Kansas and the Good Lord Bird

Kansas and the Good Lord Bird October 29, 2020

A great many of my blog posts are born from the unexpected intersections and connections between things that I research, teach, hear, and read.

This one is sparked by beginning to watch the TV series The Good Lord Bird. The title does not immediately make its reference clear, much less what the focus of the story will be. The series about the abolitionist John Brown. The first episode is prefaced by the disclaimer that “All of this is true. Most of it happened.” The first episode of this series on ShowTime is on YouTube and so you can watch it even without a subscription:

It doesn’t matter whether you share my interests to have come across the abolitionist John Brown before. Indeed, people with greater interest in United States history, and specifically the Civil War, than my own will probably be surprised and disappointed not only by my previously extremely vague and imprecise awareness of him. But if you share my taste in music you will have seen a depiction of him.

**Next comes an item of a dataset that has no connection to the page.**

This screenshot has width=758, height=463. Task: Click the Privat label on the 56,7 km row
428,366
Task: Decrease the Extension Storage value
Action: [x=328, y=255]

That’s John Brown in the painting that serves as the cover art to the first album by the progressive rock band Kansas. The band’s drummer Phil Ehart tells the story of how he saw the mural at the Kansas statehouse as a teenager and decided that if he ever made an album that was what he wanted on the cover. When the time came, he got his wish. The mural is called “Tragic Prelude” and the story behind it is interesting. It depicts Brown holding an actual Bible (with an alpha and omega hinting at Apocalypse) as well as a rifle known as a “Beecher’s Bible” apparently because of its use in the struggle of Christian abolitionists

There are intersections with Butler University, too. Ovid Butler who founded the institution and after whom it is now named, was an abolitionist. My colleague Jason Lantzer wrote a book, Rebel Bulldog, about two brothers who studied at Butler University and who ended up fighting on opposite sides in the Civil War. One of them was at Virginia Military Institute when John Brown’s raid at Harpers Ferry took place and it convinced him he was a northerner at heart. An individual named after the university’s founder, Ovid Butler Knapp, recalled hearing his father tell of John Brown’s activities fighting slavery.

Brown was willing to engage in violence in his effort to end slavery in a way and to an extent that most others were not. He was also convinced that this mission of his was required by his Christian faith. His story undoubtedly makes us uncomfortable today, yet it is extremely important to know and reflect on. It is an important reminder that Christianity, violence, and concern for social justice are not, as one might think, a case in which one can only pick two of the three. John Brown proves otherwise. Whether the mixture is coherent is of course a different question.

For more on the series see the articles in Slate and Smithsonian Magazine.

The painting in the statehouse that became the album cover of Kansas’ first album also features in this video about the Harpers Ferry raid:

Give Kansas’ first album a listen, whether for the first time or for a long-overdue repeat listen, since it is obviously not their most famous album, as they really came to fame with later albums featuring songs like “Carry on Wayward Son” and “Dust in the Wind.”

In relation to my research on theology and progressive rock, the band’s music and lyrics have religious elements all throughout their history. Guitarist Kerry Livgren was initially something of what we might call a “seeker” and then later he became a born-again Christian. Already on this first album there is exploration of mother nature, of pilgrimage, of talking with the wind, as well as a distinctive sound with violin featured prominently in a way that stood out in the realm of rock music from the very start.

And of course, there’s John Brown holding a Bible and a gun on the cover, fighting against slavery. Whether you encounter him there or via The Good Lord Bird or both, there’s a conversation about religion, fanaticism, oppression, justice, and violence that his role in American history invites us to have.